- The task:
Pictures are not repeated. Every line from the beginning of the entries through the one with "You are a computer-use" is restated exactly.

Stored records

+--

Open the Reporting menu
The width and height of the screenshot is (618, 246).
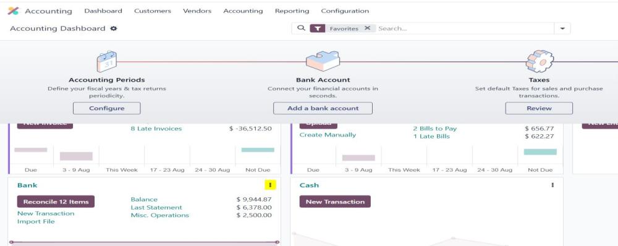pos(292,11)
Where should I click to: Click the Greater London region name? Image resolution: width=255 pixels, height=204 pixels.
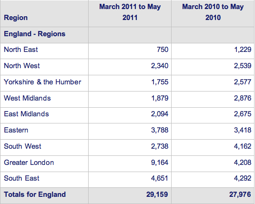(x=29, y=163)
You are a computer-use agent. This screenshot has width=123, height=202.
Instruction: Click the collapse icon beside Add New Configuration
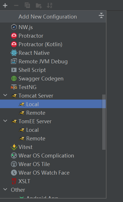(x=101, y=15)
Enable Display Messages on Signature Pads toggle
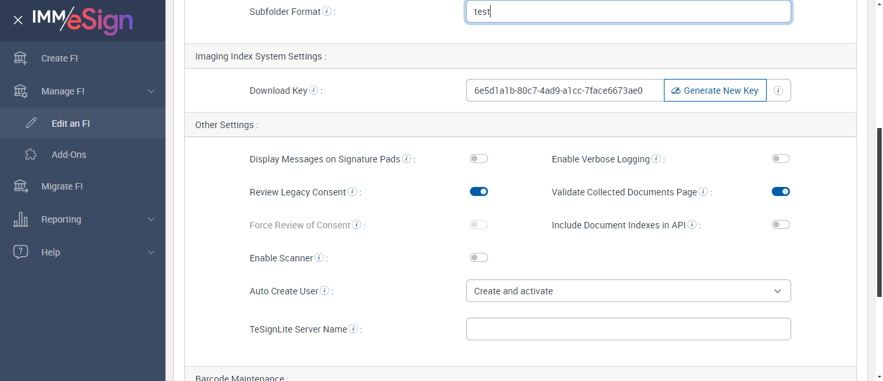Screen dimensions: 883x381 [x=479, y=158]
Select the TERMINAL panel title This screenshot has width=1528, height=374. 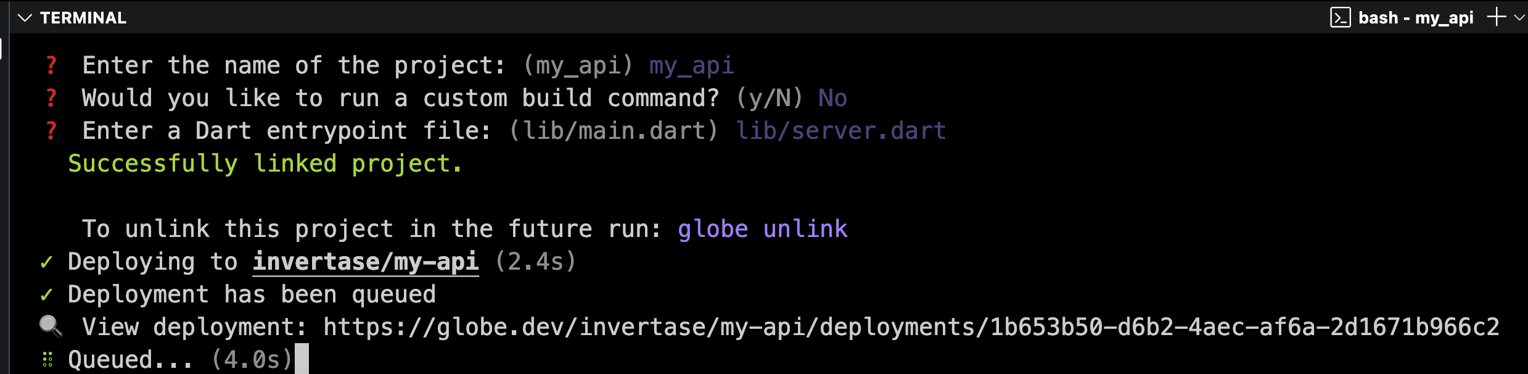[83, 18]
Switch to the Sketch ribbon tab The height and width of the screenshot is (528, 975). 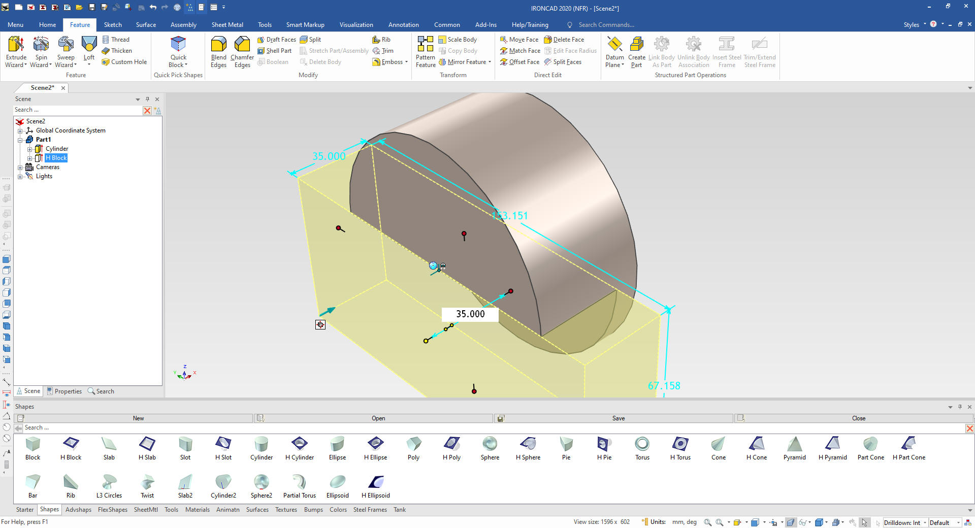(113, 25)
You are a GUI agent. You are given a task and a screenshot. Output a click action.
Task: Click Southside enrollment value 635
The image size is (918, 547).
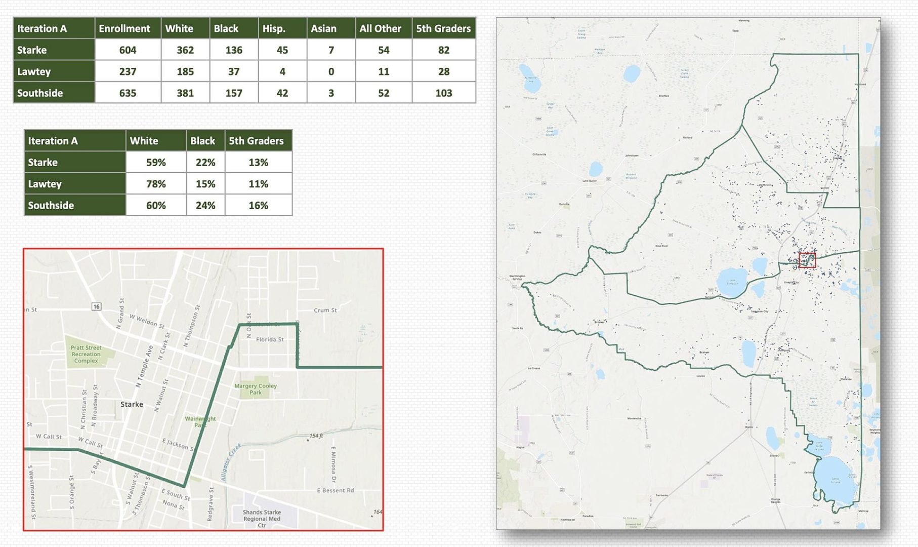click(x=128, y=93)
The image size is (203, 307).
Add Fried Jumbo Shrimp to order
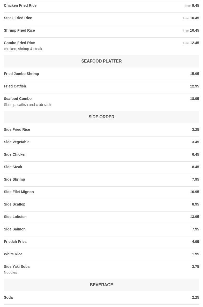(x=21, y=74)
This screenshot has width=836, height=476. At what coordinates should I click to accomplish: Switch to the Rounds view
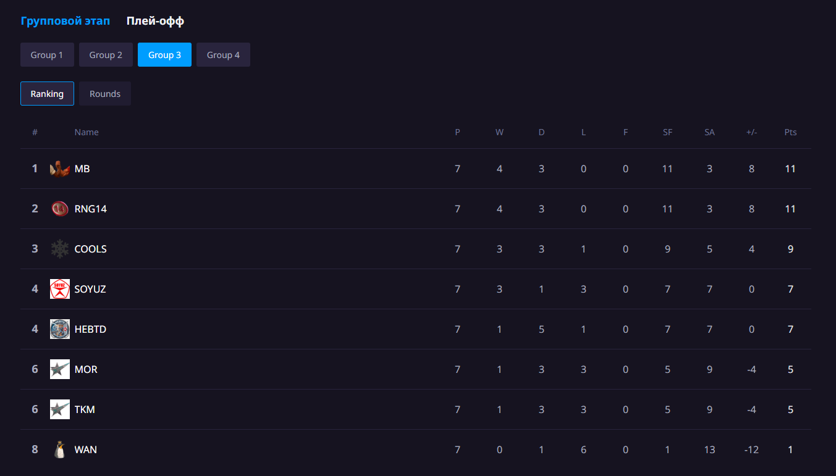click(x=105, y=94)
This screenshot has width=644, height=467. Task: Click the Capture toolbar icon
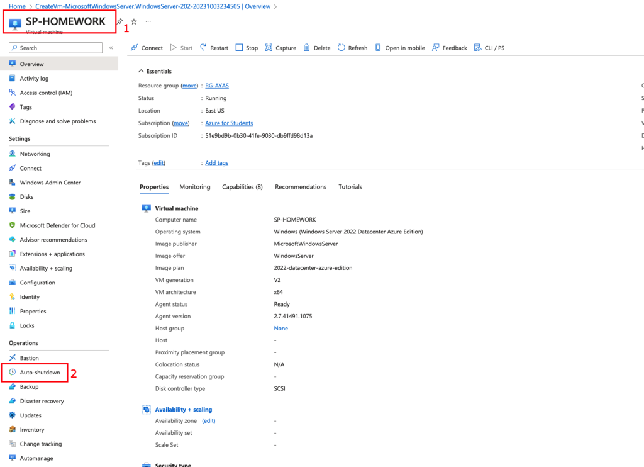click(269, 48)
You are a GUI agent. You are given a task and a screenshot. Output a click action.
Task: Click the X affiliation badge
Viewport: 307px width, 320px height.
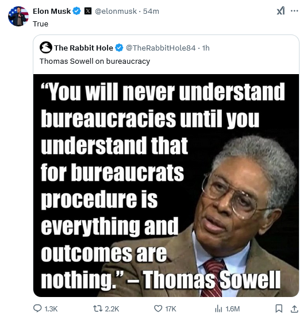[88, 11]
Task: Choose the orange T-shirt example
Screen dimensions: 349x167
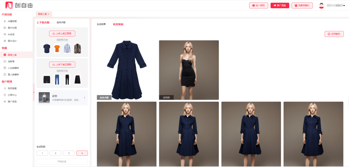Action: tap(57, 48)
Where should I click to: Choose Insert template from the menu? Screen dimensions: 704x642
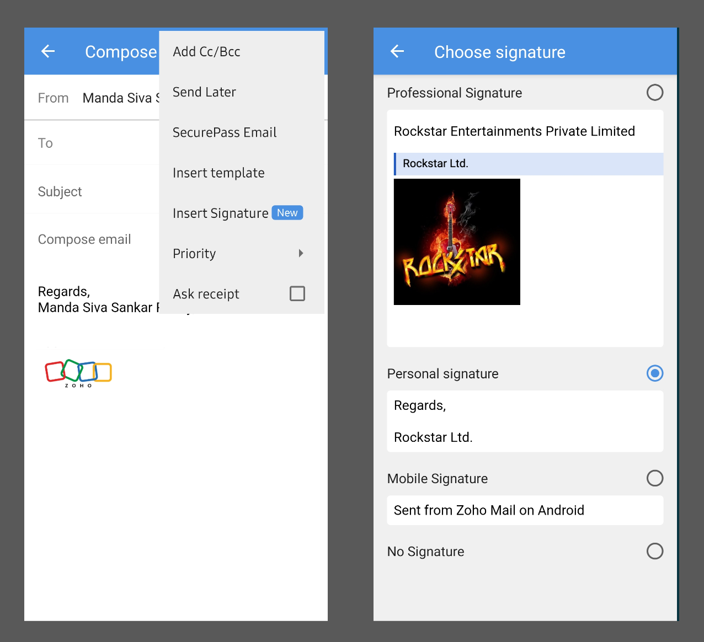click(x=242, y=173)
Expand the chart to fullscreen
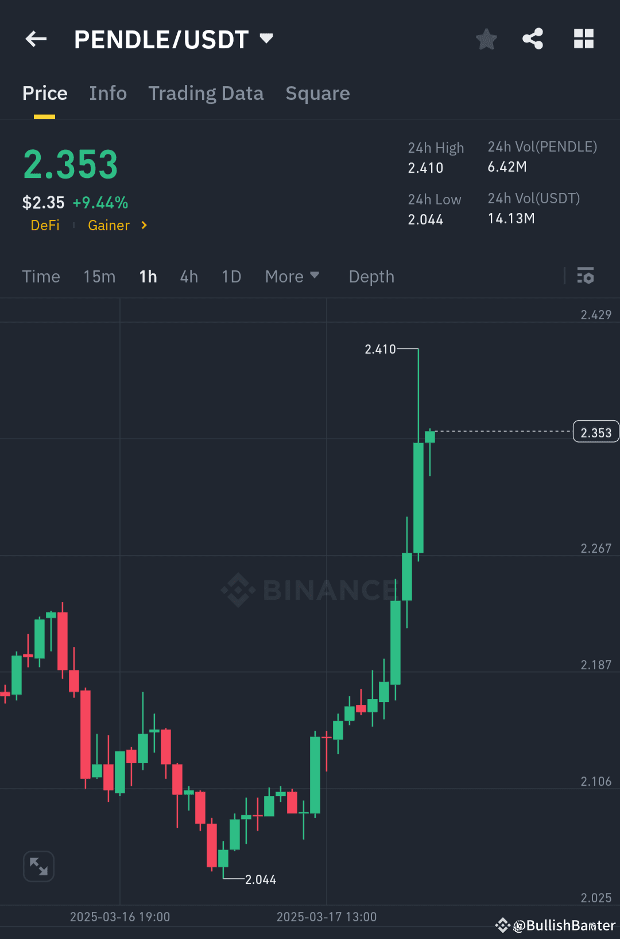Viewport: 620px width, 939px height. tap(38, 867)
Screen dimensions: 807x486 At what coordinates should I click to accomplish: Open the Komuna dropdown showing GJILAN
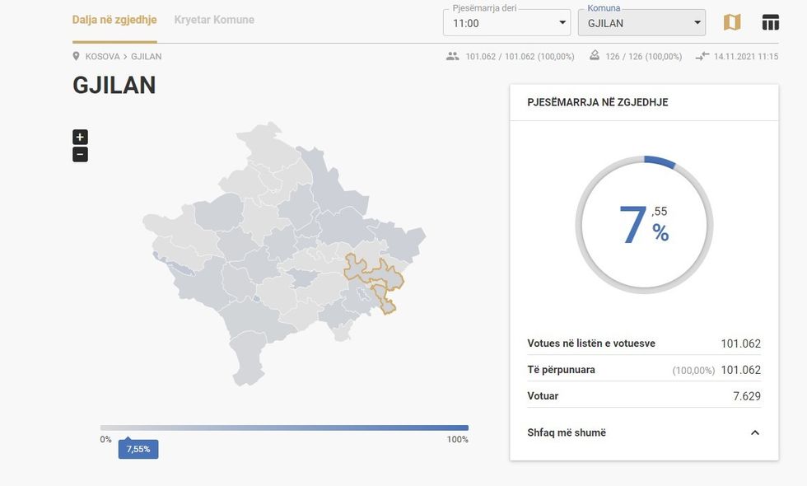641,23
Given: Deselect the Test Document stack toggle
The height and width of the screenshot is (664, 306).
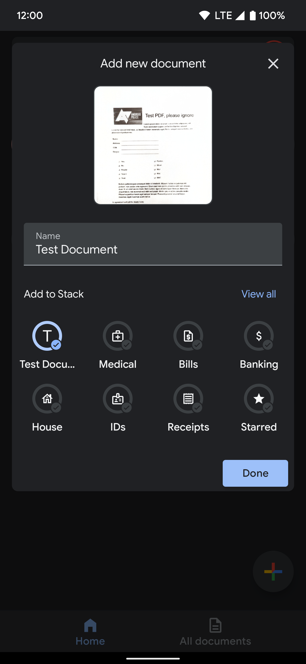Looking at the screenshot, I should click(x=47, y=336).
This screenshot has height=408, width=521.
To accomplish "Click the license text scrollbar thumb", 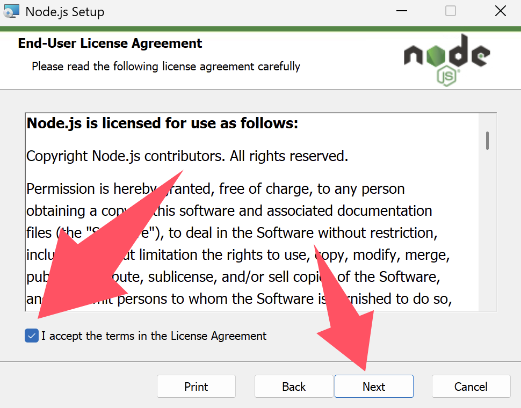I will (x=487, y=140).
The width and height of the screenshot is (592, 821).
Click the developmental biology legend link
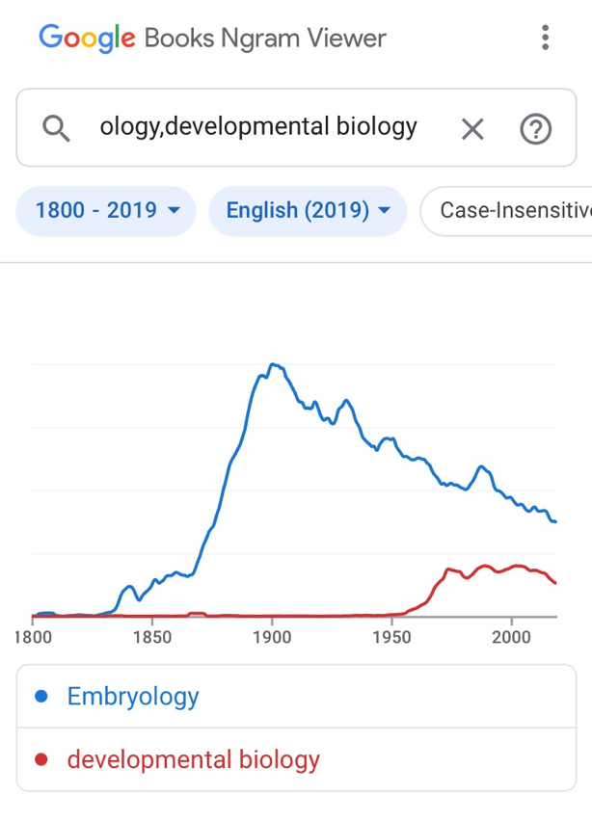(x=193, y=759)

+--

- Your solution:
Open the Reporting menu
The width and height of the screenshot is (618, 246).
pos(292,11)
Where should I click to: Click the Greater London region name? Image resolution: width=255 pixels, height=204 pixels.
(x=29, y=163)
You are a computer-use agent. This screenshot has width=123, height=202.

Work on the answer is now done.